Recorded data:
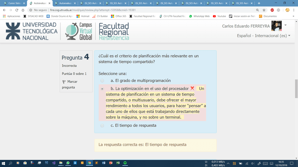The width and height of the screenshot is (298, 167).
Task: Open the Youtube bookmark
Action: click(x=219, y=16)
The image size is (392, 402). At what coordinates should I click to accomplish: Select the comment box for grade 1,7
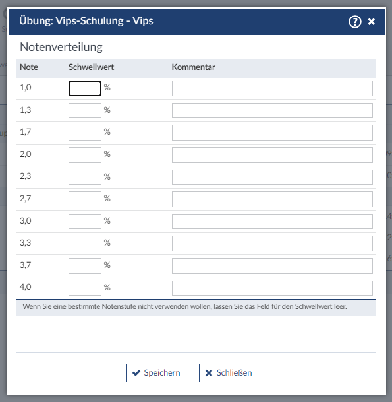coord(272,133)
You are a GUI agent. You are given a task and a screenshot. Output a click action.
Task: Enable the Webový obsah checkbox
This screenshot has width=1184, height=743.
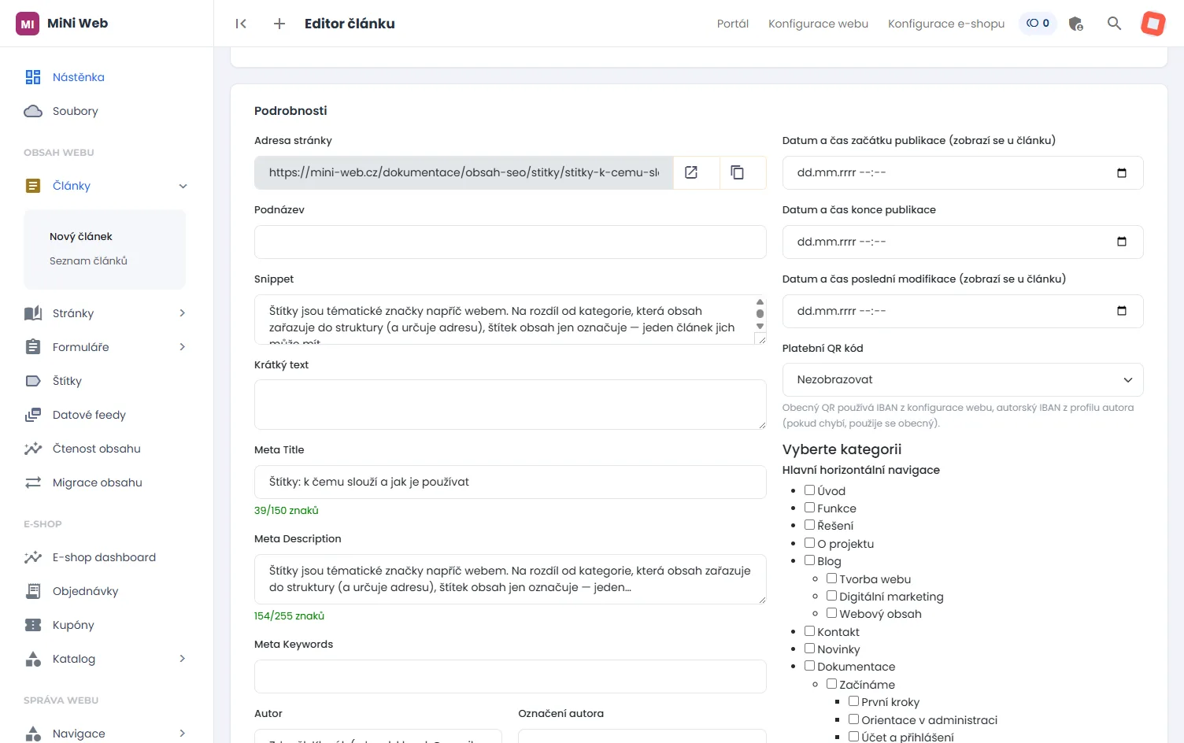(831, 613)
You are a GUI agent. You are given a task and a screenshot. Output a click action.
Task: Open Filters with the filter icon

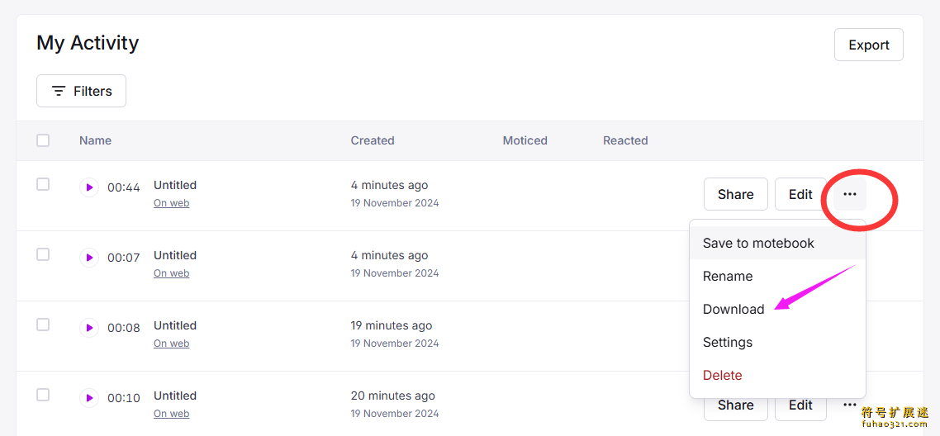coord(82,91)
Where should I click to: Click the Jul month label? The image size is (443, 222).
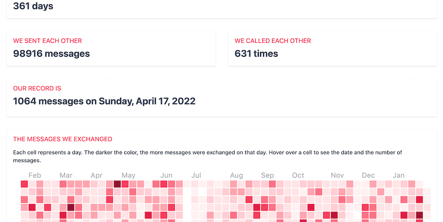click(x=196, y=176)
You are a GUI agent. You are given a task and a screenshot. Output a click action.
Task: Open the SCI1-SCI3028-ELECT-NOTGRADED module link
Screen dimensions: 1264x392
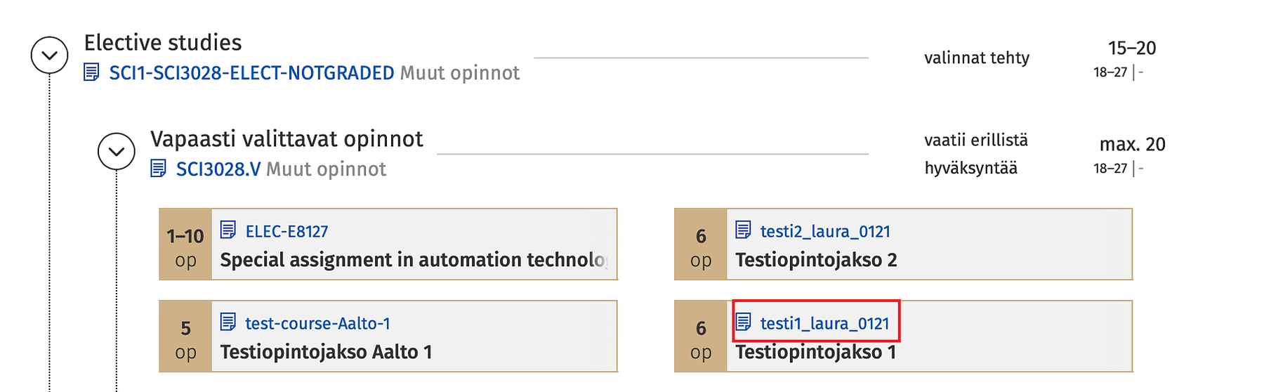pyautogui.click(x=251, y=73)
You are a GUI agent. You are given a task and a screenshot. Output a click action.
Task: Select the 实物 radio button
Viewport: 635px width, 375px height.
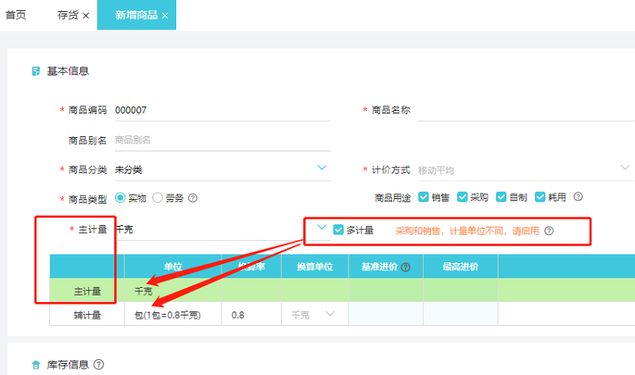(121, 197)
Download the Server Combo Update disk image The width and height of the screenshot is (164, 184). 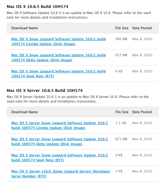point(60,125)
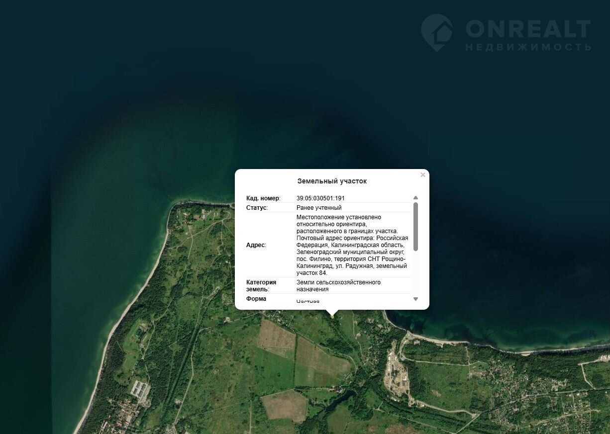Click the popup's vertical scrollbar thumb

(x=415, y=226)
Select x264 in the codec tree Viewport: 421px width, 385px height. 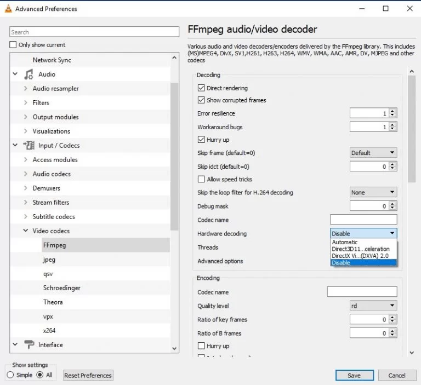49,331
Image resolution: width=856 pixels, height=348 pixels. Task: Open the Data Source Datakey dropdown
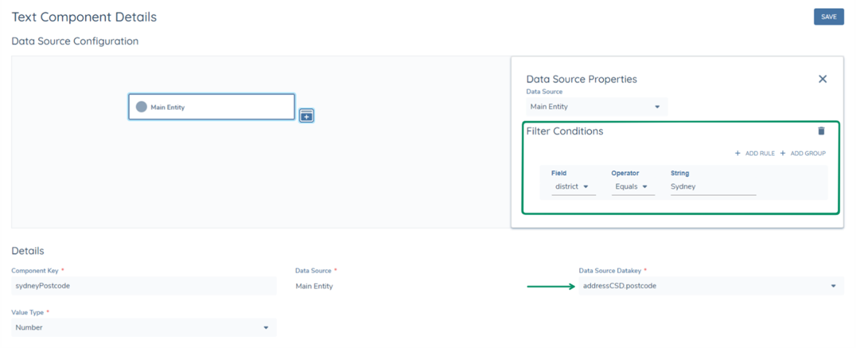tap(710, 286)
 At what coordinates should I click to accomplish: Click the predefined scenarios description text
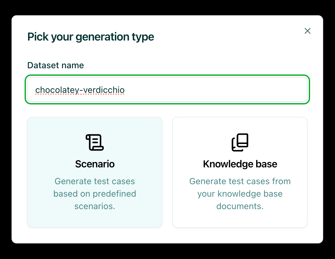coord(95,194)
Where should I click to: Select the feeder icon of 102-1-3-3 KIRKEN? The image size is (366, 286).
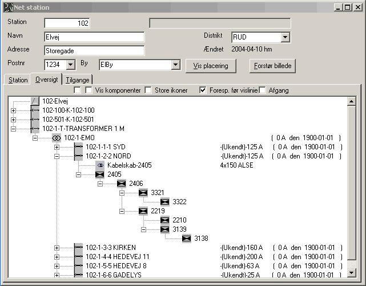pyautogui.click(x=78, y=248)
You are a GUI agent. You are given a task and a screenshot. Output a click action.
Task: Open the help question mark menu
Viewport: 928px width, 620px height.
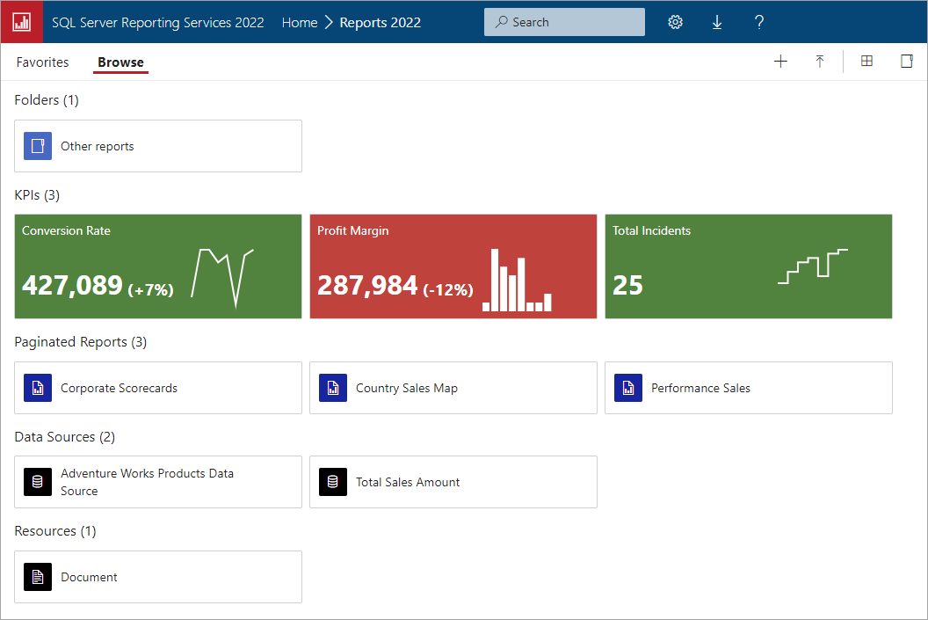[759, 23]
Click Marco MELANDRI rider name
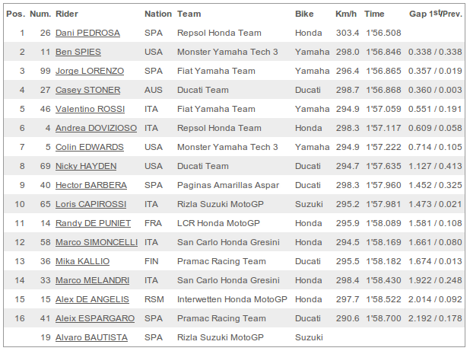This screenshot has width=470, height=351. coord(92,280)
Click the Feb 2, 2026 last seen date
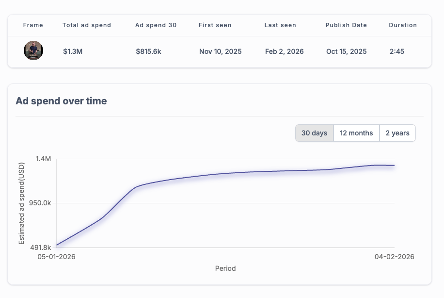 (x=285, y=51)
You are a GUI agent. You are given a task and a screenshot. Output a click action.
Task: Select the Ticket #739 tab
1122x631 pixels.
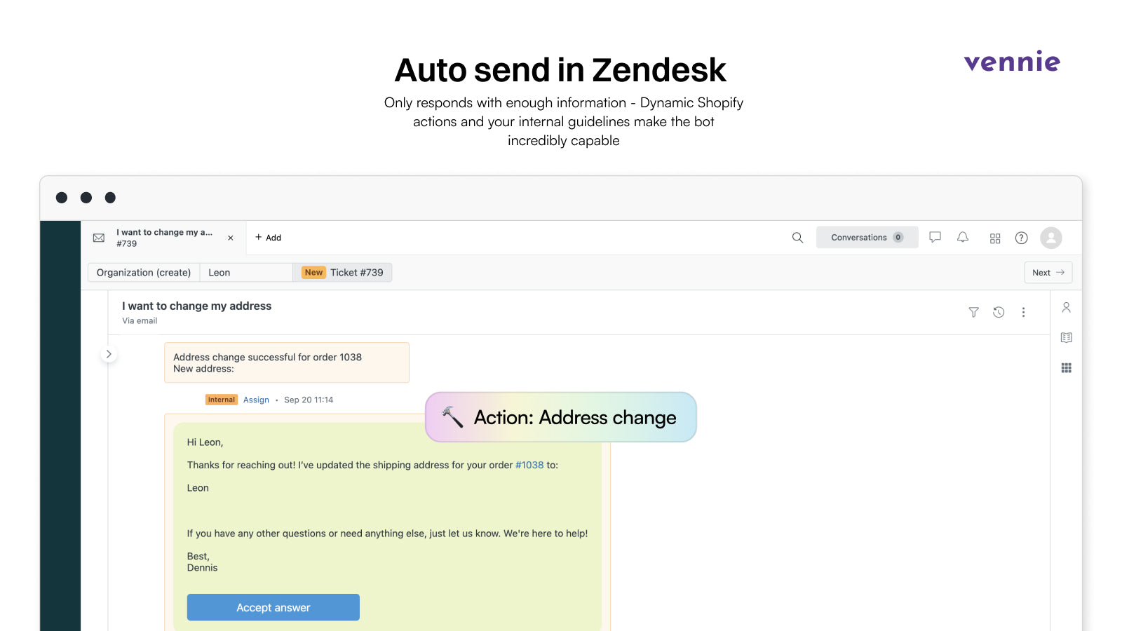(x=342, y=273)
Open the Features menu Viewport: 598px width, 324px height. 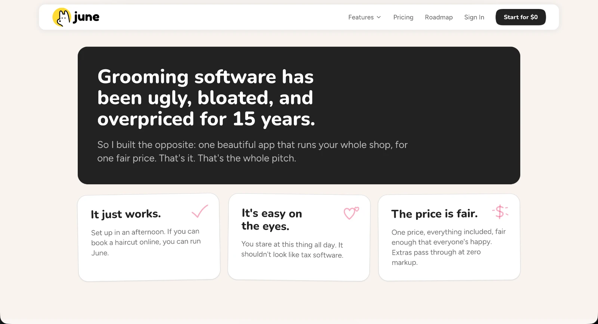tap(364, 17)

**EXERCISE DESCRIPTION:** For this exercise, reproduce exactly the lines of the records above from the one with "The image size is (392, 402)." up to and including the one with "Task: Enable the Webový obsah checkbox", without pictures.

**FINAL ANSWER:**
The image size is (392, 402). At what coordinates should I click to accomplish: Select the comment box for grade 1,7
coord(272,133)
You are a GUI agent. You are given a task and a screenshot. Output a click action.
Task: Enable the Webový obsah checkbox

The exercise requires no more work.